Independent store owners find power in a united front.
Virginia convenience store owners, on July 28, flocked to the Richmond Raceway Complex in eastern Henrico County to view the latest products and services from vendors at an expo sponsored by the Virginia Asian American Store Owners Association, the Richmond-Times Dispatch reported.
This year the organization—just two years old—grew to nearly triple its membership to more than 1,000 members, strengthening of the association.
The Virginia association is part of a network that began two years ago in Florida. It marked the second such association in the country, and was followed soon after by a similar association in New Jersey. The network is now working to create an association in Maryland.
“For the independent owner to have power we have to be united,” said Minesh Patel chairman of the association, told the Richmond-Times Dispatch.”The goal is to have one Asian American association in every state.”
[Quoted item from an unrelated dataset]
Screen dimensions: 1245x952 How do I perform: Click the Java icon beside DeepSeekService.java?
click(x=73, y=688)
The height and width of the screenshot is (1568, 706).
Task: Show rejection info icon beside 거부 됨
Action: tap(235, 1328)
Michael Davis, vice president of member services for the National Association of Convenience Stores (NACS), said NACS is working with the Asian American state associations on education and issues that affect store owners.
Patel said he expects to soon begin working with vendors to secure better pricing for association members in Virginia and, hopefully, begin leveling the playing field.
“It’s very difficult to compete with the big boxes. For the individual owner to have power, they have to be united with one voice,” he said.
Big chains found the expo useful as well. Steve Rhodes, development manager for convenience store chain Circle K’s mid-Atlantic region, met owners who might want to become franchisees. “We’ve gotten some great leads,” he told the Richmond-Times Dispatch.”
Patel noted he was satisfied with the expo and looks forward to next year’s event. “Today’s market is very difficult for the individual,” he said. “You cannot fight it by yourself.”